Die Bundesregierung hat sich ambitionierte Ziele gesetzt: Bis 2030 sollen mindestens 15 Millionen E-Autos auf deutschen Straßen rollen und eine Million Ladepunkte verfügbar sein. Doch wie läuft die Umsetzung dieser E-Auto-Offensive wirklich?

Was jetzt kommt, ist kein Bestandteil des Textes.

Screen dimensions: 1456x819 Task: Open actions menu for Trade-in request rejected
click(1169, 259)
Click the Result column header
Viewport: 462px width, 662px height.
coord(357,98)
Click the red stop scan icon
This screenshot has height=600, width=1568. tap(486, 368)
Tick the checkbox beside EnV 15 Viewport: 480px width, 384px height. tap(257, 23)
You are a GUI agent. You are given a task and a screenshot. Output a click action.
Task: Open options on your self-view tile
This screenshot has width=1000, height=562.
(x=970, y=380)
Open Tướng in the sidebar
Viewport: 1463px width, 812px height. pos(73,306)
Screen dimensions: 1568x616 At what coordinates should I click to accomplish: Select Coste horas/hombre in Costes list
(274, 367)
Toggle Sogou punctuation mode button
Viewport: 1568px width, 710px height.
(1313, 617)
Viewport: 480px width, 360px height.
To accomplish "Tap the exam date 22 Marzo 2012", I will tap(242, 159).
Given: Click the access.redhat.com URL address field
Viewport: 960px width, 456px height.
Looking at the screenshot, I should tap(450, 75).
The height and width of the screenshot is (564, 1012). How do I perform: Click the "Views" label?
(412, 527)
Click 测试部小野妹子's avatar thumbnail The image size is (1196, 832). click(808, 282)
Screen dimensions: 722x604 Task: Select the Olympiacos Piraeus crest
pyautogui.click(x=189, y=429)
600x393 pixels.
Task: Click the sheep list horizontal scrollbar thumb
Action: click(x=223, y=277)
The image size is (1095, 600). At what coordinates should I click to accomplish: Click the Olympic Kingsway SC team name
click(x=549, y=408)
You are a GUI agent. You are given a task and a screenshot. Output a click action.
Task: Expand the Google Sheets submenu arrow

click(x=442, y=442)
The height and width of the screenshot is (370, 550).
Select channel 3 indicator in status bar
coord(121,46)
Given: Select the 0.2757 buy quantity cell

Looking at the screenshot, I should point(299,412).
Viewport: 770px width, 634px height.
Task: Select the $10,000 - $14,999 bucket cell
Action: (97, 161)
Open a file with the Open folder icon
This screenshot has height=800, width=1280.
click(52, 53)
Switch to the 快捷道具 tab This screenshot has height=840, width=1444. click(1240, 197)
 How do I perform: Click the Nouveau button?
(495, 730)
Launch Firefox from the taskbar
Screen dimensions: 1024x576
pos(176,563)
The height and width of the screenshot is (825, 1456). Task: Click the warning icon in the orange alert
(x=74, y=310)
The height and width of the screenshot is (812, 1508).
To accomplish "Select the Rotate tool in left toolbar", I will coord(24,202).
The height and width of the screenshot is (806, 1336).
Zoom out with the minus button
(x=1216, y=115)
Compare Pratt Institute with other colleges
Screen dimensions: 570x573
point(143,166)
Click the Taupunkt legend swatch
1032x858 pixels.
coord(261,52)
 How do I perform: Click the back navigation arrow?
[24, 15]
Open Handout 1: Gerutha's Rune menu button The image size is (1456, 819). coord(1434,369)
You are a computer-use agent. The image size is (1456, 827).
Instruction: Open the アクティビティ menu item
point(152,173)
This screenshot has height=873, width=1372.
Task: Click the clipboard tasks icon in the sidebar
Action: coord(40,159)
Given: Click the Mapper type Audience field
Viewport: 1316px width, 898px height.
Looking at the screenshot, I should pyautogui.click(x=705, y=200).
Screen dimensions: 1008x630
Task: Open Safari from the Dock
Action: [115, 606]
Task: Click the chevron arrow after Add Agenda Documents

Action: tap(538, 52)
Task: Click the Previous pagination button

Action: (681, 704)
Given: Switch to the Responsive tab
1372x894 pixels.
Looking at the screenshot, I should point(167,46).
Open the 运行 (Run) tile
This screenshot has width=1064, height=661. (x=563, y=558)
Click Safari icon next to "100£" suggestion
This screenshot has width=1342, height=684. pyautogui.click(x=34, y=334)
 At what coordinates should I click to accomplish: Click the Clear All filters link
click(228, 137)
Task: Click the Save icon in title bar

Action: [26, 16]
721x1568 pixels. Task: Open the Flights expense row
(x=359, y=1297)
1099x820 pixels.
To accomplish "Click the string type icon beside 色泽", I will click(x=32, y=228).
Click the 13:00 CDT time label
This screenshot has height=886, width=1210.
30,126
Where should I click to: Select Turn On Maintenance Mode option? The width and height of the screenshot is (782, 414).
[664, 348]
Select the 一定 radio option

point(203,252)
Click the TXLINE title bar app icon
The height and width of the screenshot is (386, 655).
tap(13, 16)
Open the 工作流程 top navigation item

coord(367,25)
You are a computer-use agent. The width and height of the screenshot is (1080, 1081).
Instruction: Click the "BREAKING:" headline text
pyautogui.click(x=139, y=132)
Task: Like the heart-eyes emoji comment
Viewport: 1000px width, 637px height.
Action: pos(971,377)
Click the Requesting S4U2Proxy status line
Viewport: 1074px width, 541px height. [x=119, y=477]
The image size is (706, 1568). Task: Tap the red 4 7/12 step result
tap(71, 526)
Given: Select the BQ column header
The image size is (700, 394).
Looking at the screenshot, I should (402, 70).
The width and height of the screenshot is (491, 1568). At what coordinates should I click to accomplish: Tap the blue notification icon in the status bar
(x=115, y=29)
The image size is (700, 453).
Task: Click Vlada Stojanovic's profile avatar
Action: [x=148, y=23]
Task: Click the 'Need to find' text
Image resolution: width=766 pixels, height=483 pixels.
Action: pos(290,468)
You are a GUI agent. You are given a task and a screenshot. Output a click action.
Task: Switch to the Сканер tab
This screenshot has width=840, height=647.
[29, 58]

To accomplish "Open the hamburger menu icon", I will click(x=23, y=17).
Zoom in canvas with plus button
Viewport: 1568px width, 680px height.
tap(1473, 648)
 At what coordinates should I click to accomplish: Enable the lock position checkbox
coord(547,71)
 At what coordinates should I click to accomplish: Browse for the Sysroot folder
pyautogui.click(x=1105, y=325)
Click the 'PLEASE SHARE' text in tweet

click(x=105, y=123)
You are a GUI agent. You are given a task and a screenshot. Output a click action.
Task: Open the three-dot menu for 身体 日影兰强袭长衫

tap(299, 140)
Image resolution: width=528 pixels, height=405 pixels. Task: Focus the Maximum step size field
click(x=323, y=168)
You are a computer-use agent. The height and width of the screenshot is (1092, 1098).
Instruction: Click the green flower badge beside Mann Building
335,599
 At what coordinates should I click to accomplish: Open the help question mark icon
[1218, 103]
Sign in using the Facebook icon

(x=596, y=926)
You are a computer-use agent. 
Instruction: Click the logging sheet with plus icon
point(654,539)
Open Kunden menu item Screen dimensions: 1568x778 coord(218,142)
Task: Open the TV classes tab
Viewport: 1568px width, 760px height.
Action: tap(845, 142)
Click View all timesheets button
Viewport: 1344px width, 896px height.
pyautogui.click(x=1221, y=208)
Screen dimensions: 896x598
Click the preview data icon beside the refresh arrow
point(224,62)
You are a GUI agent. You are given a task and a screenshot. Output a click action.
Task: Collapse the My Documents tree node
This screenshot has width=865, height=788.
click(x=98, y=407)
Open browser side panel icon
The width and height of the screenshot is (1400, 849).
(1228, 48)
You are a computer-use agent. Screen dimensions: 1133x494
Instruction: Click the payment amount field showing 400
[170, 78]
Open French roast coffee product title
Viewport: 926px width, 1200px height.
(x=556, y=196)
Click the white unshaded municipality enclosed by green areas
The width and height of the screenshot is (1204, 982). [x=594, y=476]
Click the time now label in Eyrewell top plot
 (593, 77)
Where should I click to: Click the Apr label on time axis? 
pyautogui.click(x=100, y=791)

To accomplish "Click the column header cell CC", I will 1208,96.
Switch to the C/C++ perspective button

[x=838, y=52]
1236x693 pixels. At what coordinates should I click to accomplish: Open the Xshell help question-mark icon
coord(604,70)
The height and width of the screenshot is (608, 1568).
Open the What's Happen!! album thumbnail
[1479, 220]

E-Auto-Alltag: Ein Erfahrungsbericht
Anja Weihpratitzky nutzt ihre Mittagspause, um ihr E-Auto aufzuladen. „Direkt vor der Haustür laden ist noch nicht drin, die nächste Ladestation ist 600 Meter entfernt“, erzählt die 30-jährige Berlinerin. Sie wohnt zur Miete in einem Mehrfamilienhaus ohne eigenen Parkplatz oder Ladebox. „Für Berlin brauche ich eigentlich kein Auto. Aber wenn ich zu meinem Pferd raus nach Brandenburg fahre, schon. Ich muss immer planen, genau wissen, wann ich wohin fahre.“ Das E-Auto bleibt für sie dennoch eine Herzensangelegenheit. Ihr Großvater, ein Elektrotechnik-Professor, war einer der ersten, der sich ein E-Auto kaufte. „Als er gestorben ist, habe ich das Auto übernommen. Für mich gab es danach kein Zurück mehr.“
Herausforderungen der Ladeinfrastruktur
Die Bundesregierung plant, die Ladeinfrastruktur massiv auszubauen: Eine Million Ladepunkte bis 2030 sind das Ziel. Doch bislang gibt es nur rund 130.000. Besonders für Menschen ohne eigene Ladestation zu Hause ist das eine Herausforderung. Anja Weihpratitzky hat schon öfter gedacht, dass ein Verbrenner praktischer wäre. Trotzdem bleibt sie ihrem E-Auto treu.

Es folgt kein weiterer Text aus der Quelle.